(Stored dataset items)

====

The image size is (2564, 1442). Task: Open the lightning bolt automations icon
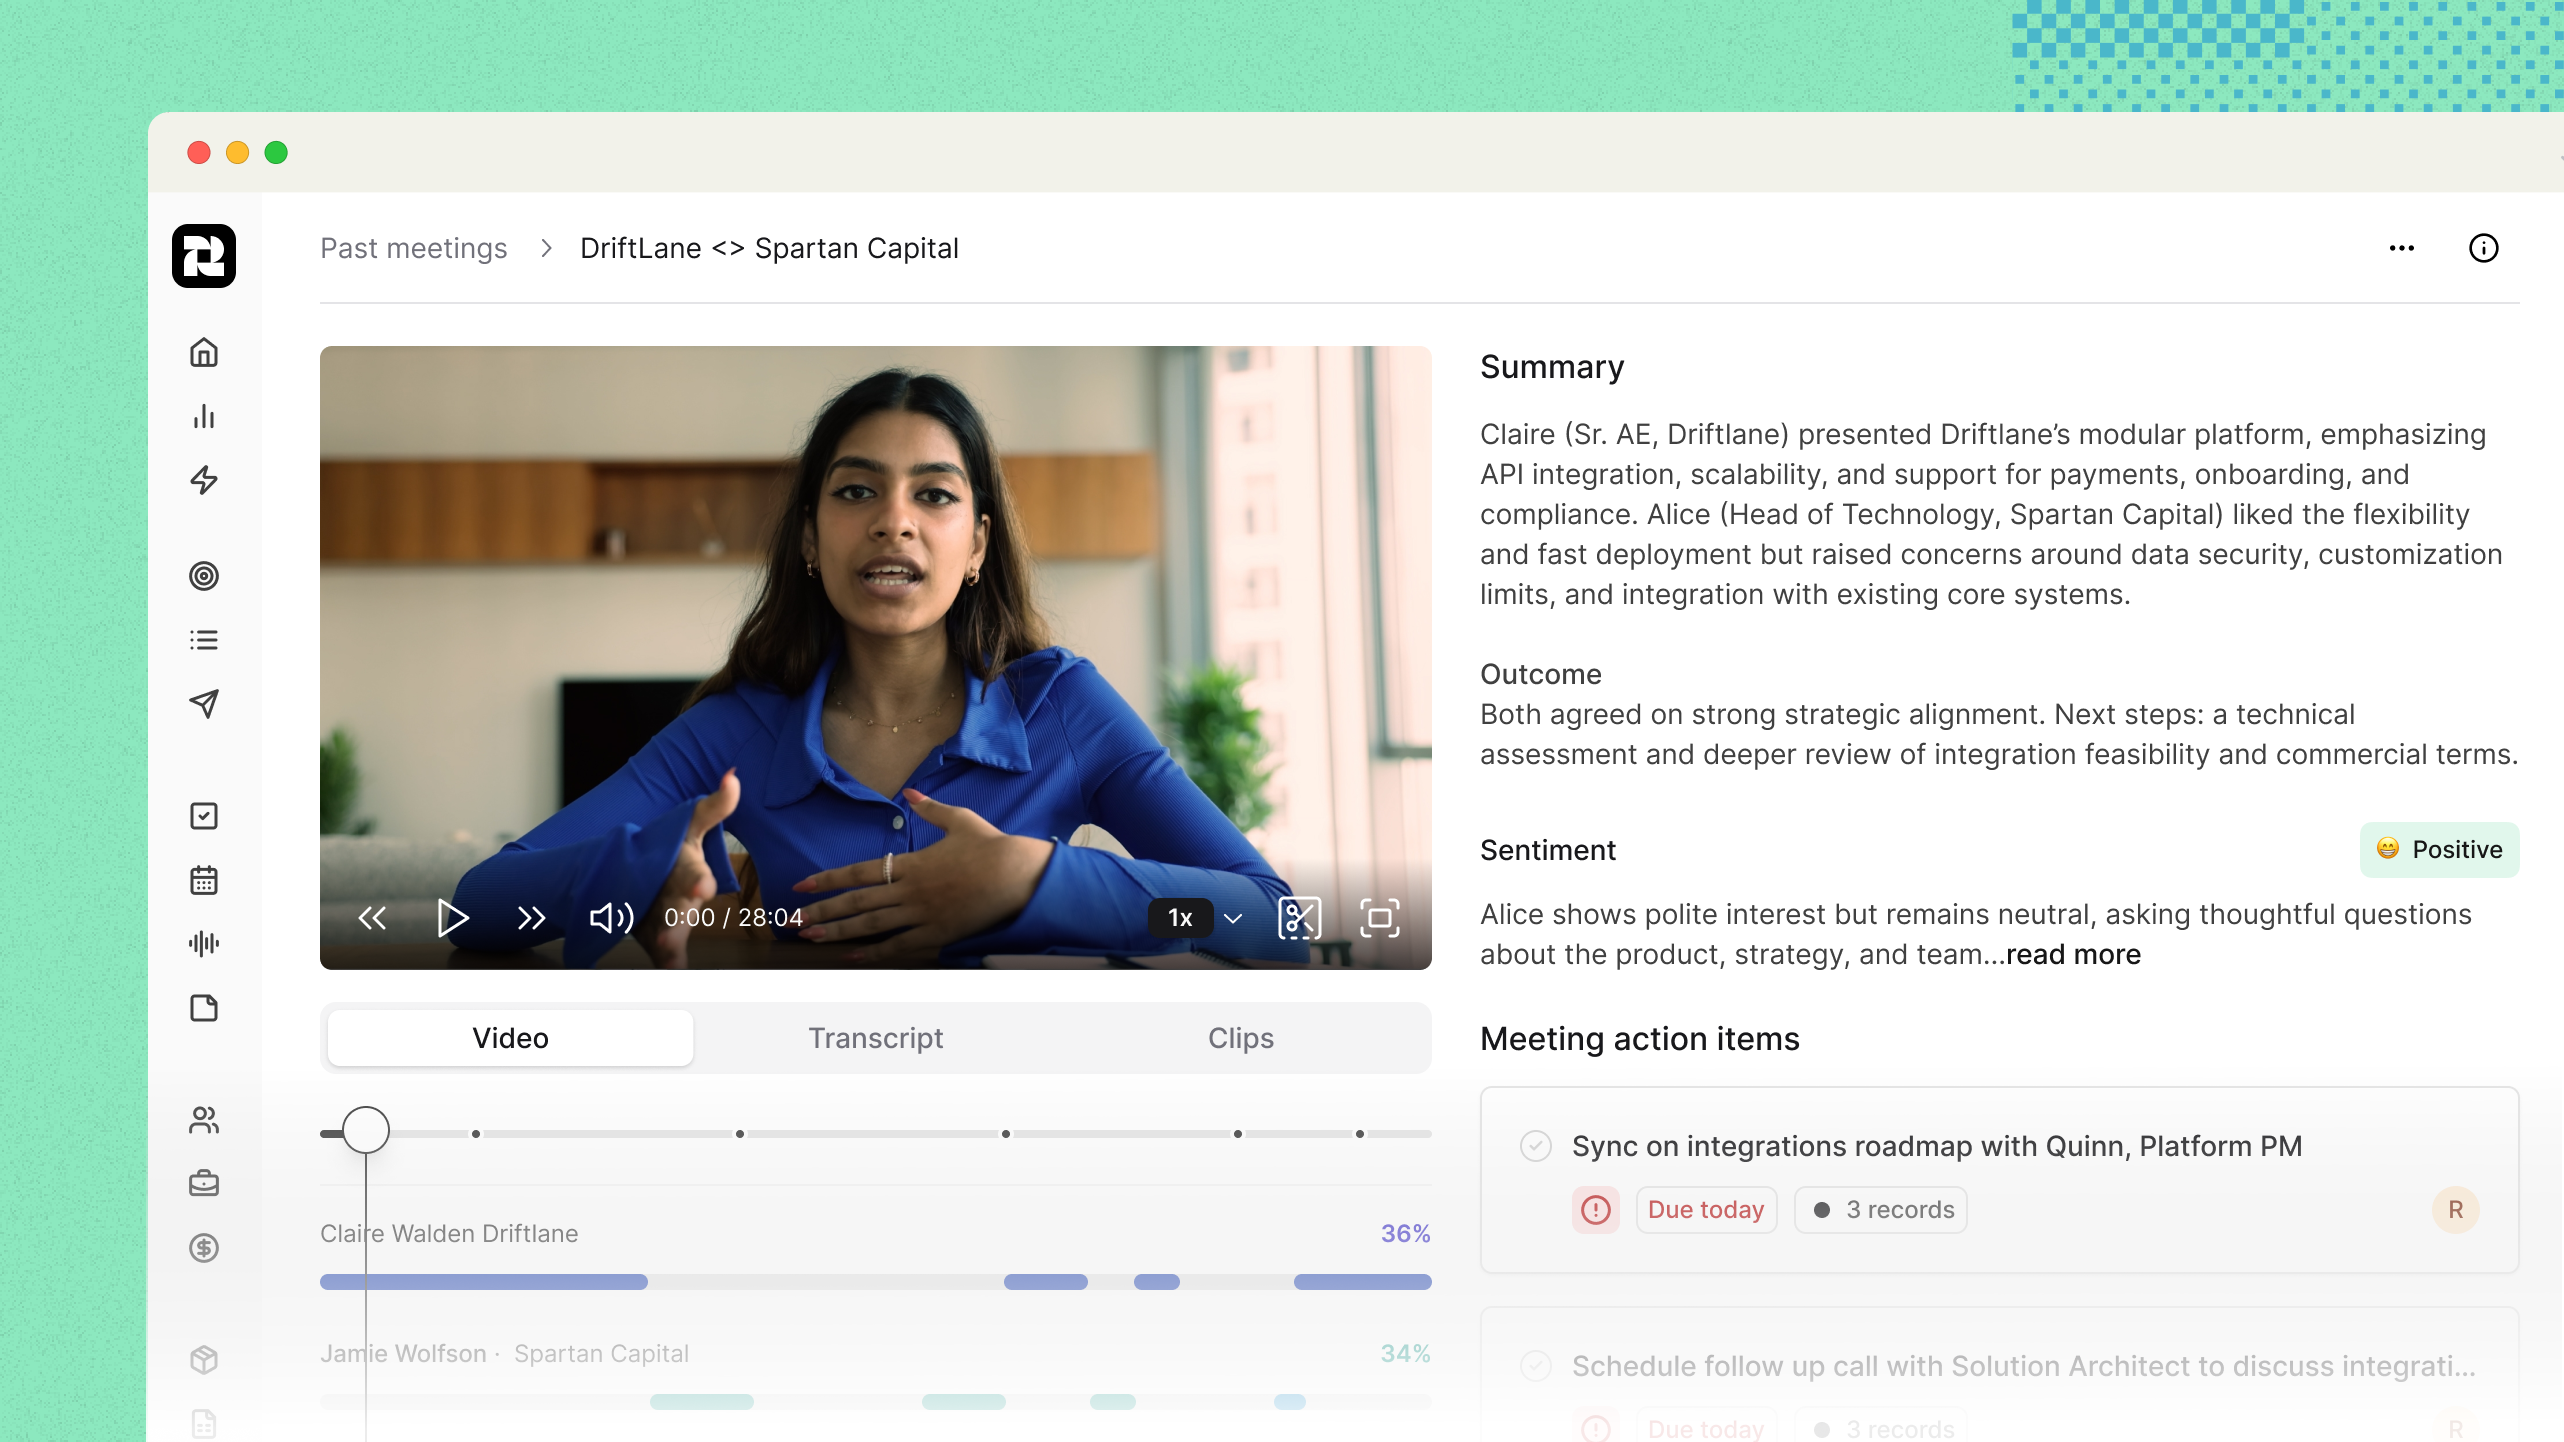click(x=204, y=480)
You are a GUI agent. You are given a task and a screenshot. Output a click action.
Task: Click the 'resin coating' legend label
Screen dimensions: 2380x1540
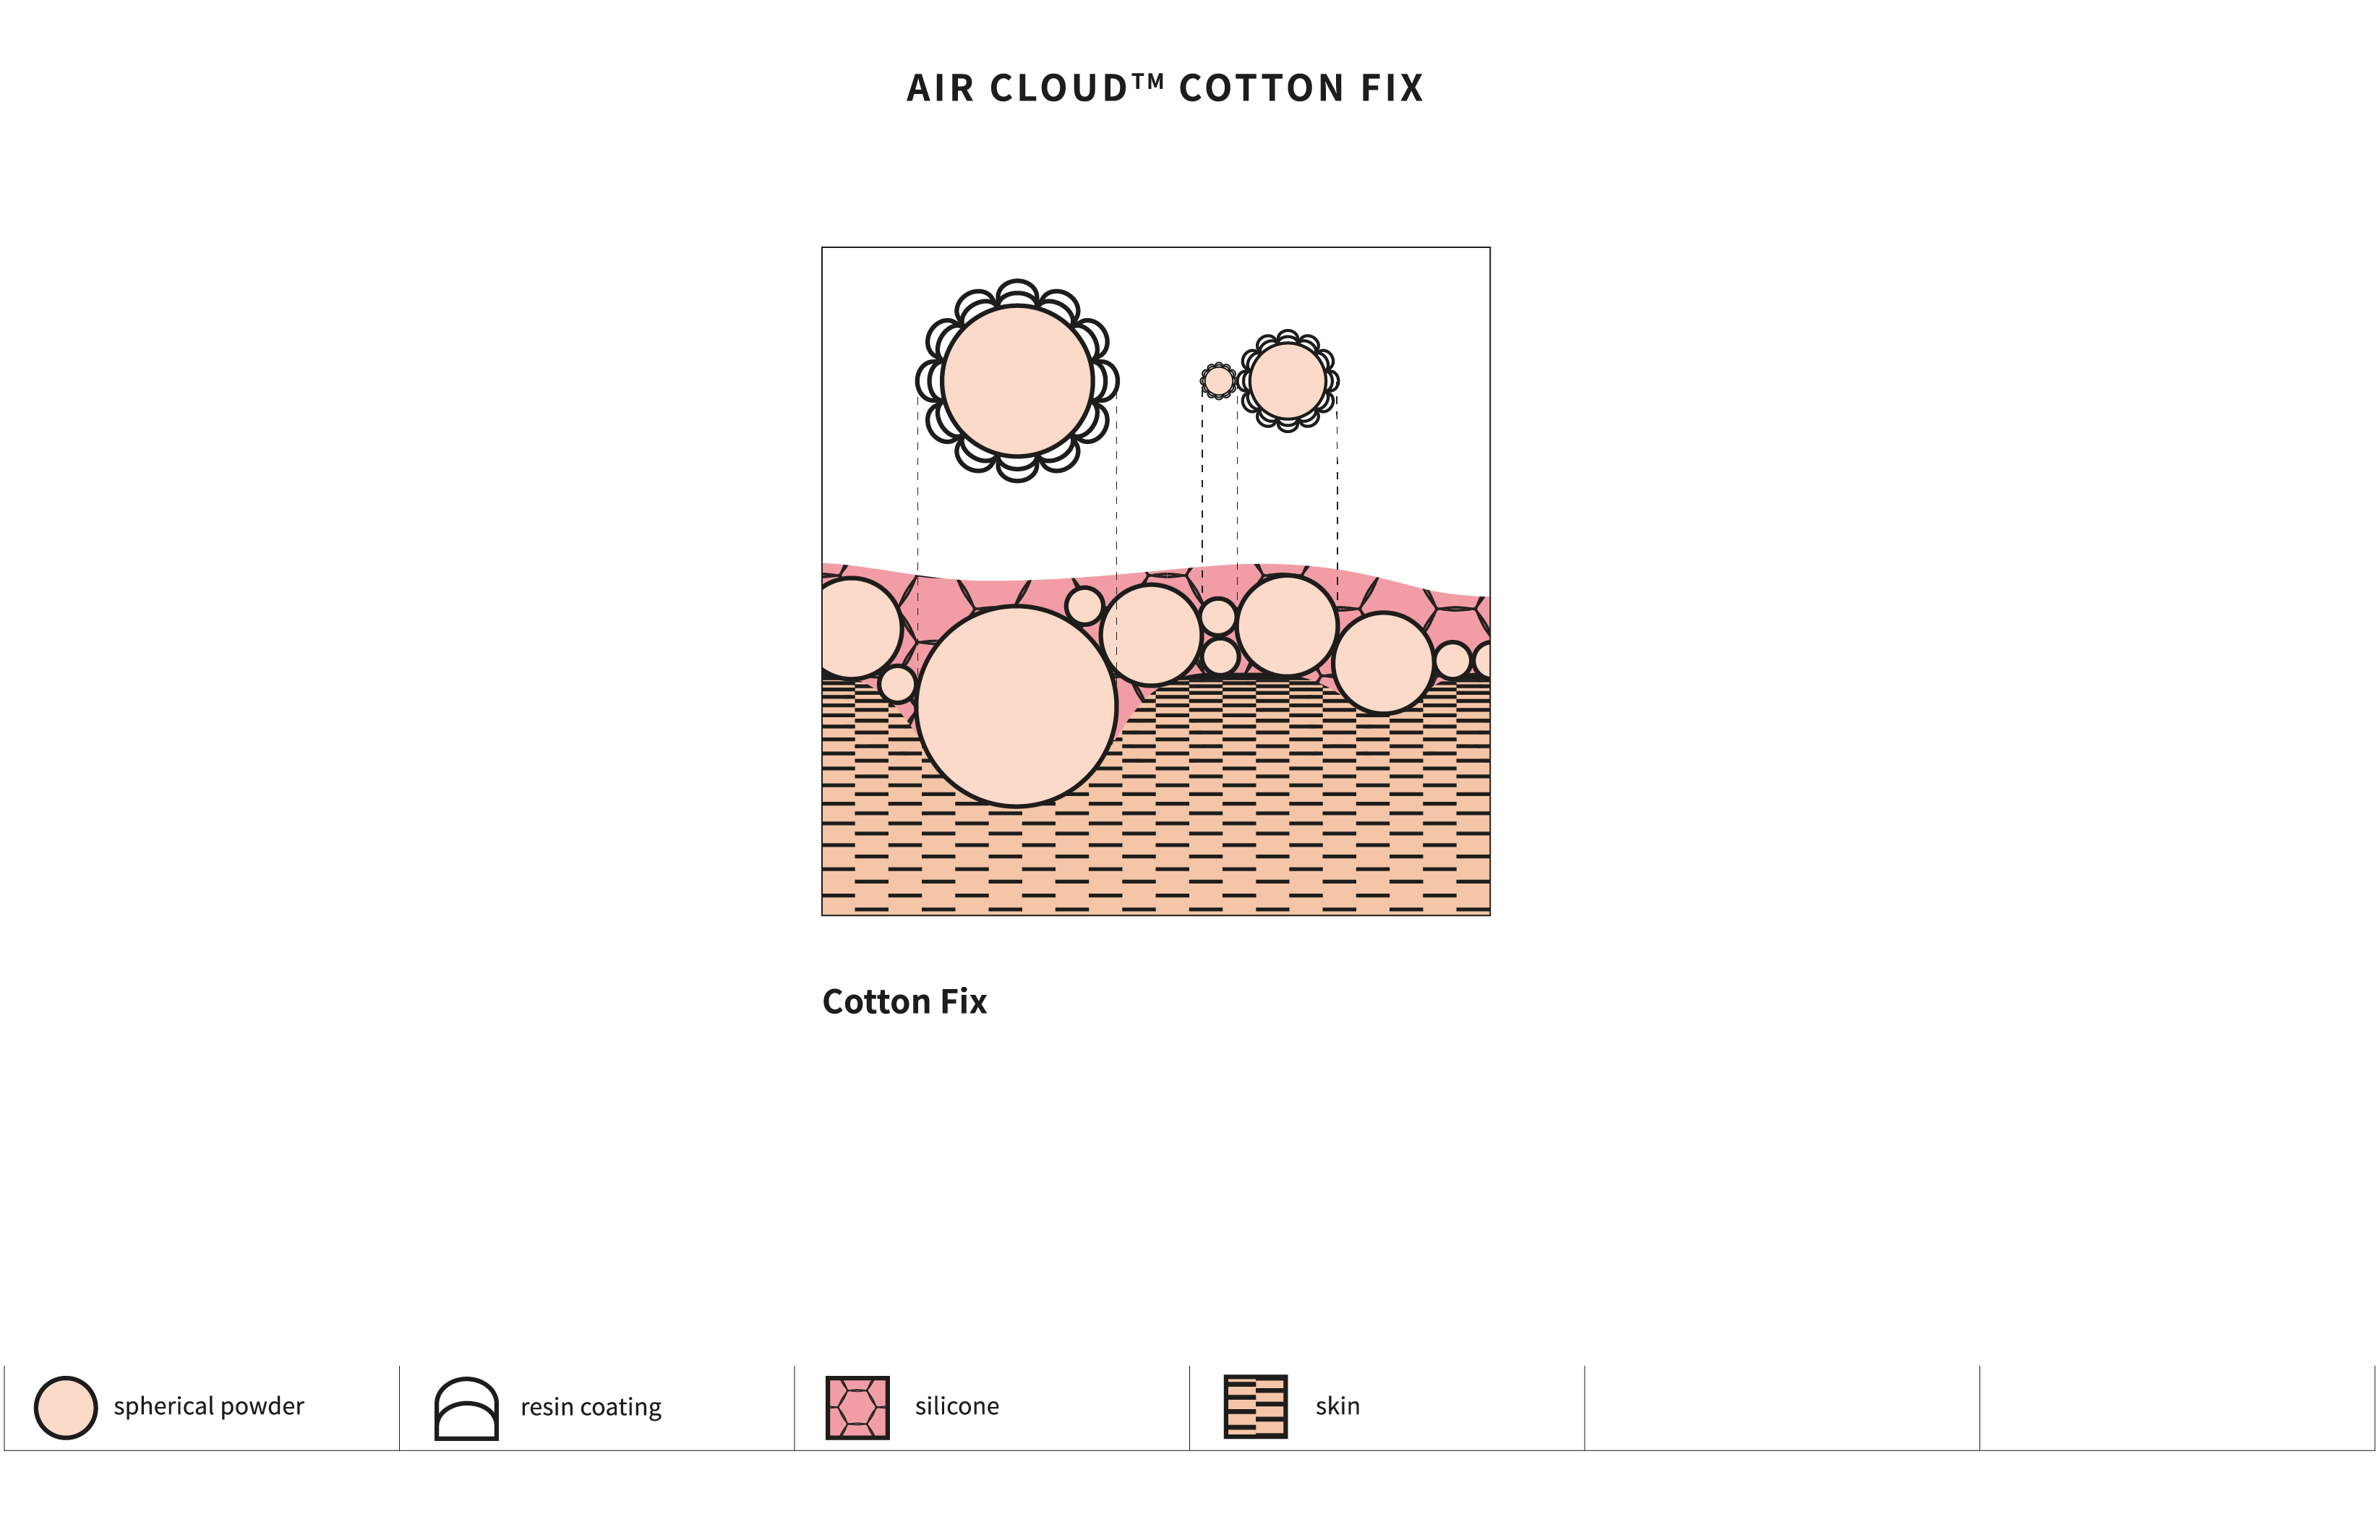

====

Give the entries above again, exactly as written and free of images.

The image size is (2564, 1442). Task: Open the lightning bolt automations icon
click(x=204, y=480)
You are a GUI agent. You are given a task and a screenshot. Output a click action.
Task: Click the 'resin coating' legend label
Screen dimensions: 2380x1540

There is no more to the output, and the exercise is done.